Files
orchard/README.md
Mondo Diaz 82f93d8cdd Fix Helm chart: rename minio.ingress to minioIngress to avoid subchart conflict
The minio.ingress config was conflicting with the Bitnami MinIO subchart's
own ingress configuration, causing coalesce.go warnings. Renamed to
minioIngress as a top-level config to avoid the collision.
2025-12-16 12:28:49 -06:00

604 lines
20 KiB
Markdown

# Orchard
**Content-Addressable Storage System**
Orchard is a centralized binary artifact storage system that provides content-addressable storage with automatic deduplication, flexible access control, and multi-format package support.
## Tech Stack
- **Backend**: Python 3.12 + FastAPI
- **Frontend**: React 18 + TypeScript + Vite
- **Database**: PostgreSQL 16
- **Object Storage**: MinIO (S3-compatible)

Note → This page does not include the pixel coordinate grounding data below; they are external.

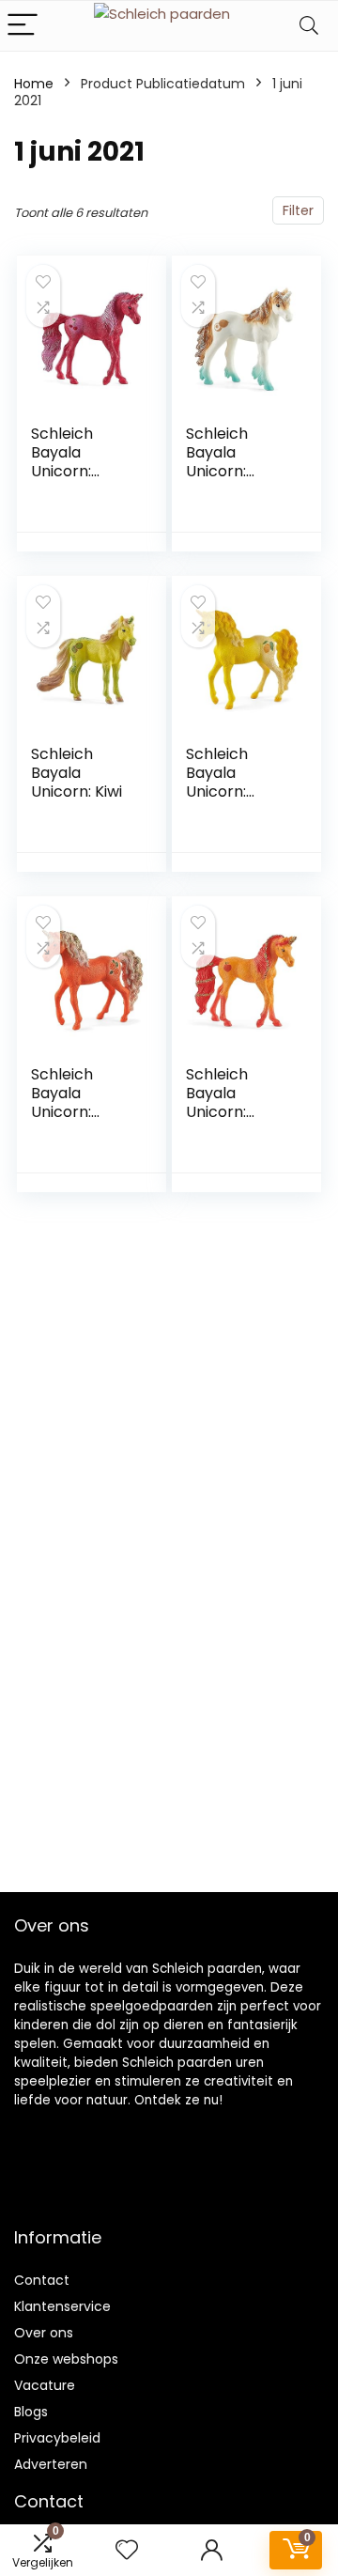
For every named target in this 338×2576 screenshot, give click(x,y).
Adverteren (50, 2464)
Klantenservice (62, 2306)
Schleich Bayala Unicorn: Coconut (218, 462)
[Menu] (22, 26)
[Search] (308, 26)
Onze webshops (66, 2359)
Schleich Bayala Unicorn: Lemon (217, 782)
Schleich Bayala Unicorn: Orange (62, 1102)
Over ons (43, 2332)
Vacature (44, 2385)
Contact (41, 2280)
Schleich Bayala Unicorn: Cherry (62, 462)
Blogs (31, 2411)
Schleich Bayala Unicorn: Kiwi (76, 772)
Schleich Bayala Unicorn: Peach (217, 1102)
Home (34, 83)
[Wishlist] (126, 2550)
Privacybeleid (57, 2438)
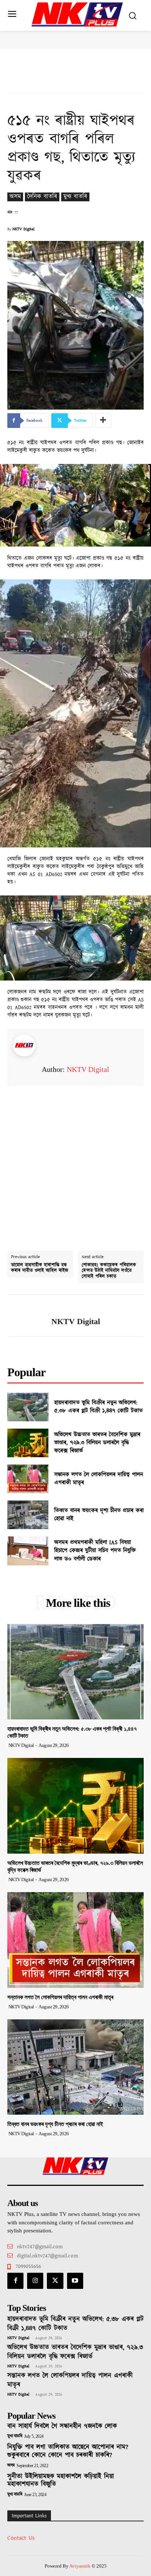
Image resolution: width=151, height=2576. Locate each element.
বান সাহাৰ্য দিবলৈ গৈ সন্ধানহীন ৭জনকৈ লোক (62, 2426)
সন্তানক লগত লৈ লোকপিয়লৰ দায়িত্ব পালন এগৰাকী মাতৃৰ (98, 1478)
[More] (103, 420)
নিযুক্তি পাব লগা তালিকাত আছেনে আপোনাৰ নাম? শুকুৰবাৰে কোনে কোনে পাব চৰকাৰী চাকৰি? (67, 2451)
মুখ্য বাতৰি (75, 197)
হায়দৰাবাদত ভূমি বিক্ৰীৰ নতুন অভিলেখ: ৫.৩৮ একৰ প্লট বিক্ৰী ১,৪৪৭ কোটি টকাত (98, 1407)
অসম (15, 197)
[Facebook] (15, 2281)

- **Cache**: Redis (for future use)
## Features
### Currently Implemented
- **Content-Addressable Storage** - Artifacts are stored and referenced by their SHA256 hash, ensuring deduplication and data integrity
- **Project/Package/Artifact Hierarchy** - Organized storage structure:
- **Project** - Top-level organizational container
- **Package** - Named collection within a project
- **Artifact** - Specific content instance identified by SHA256
- **Tags** - Alias system for referencing artifacts by human-readable names (e.g., `v1.0.0`, `latest`, `stable`)
- **Package Formats & Platforms** - Packages can be tagged with format (npm, pypi, docker, deb, rpm, etc.) and platform (linux, darwin, windows, etc.)
- **Rich Package Metadata** - Package listings include aggregated stats (tag count, artifact count, total size, latest tag)
- **S3-Compatible Backend** - Uses MinIO (or any S3-compatible storage) for artifact storage
- **PostgreSQL Metadata** - Relational database for metadata, access control, and audit trails
- **REST API** - Full HTTP API for all operations
- **Web UI** - React-based interface for managing artifacts with:
- Hierarchical navigation (Projects → Packages → Tags/Artifacts)
- Search, sort, and filter capabilities on all list views
- URL-based state persistence for filters and pagination
- Keyboard navigation (Backspace to go up hierarchy)
- Copy-to-clipboard for artifact IDs
- Responsive design for mobile and desktop
- **Docker Compose Setup** - Easy local development environment
- **Helm Chart** - Kubernetes deployment with PostgreSQL, MinIO, and Redis subcharts
- **Multipart Upload** - Automatic multipart upload for files larger than 100MB
- **Resumable Uploads** - API for resumable uploads with part-by-part upload support
- **Range Requests** - HTTP range request support for partial downloads
- **Format-Specific Metadata** - Automatic extraction of metadata from package formats:
- `.deb` - Debian packages (name, version, architecture, maintainer)
- `.rpm` - RPM packages (name, version, release, architecture)
- `.tar.gz/.tgz` - Tarballs (name, version from filename)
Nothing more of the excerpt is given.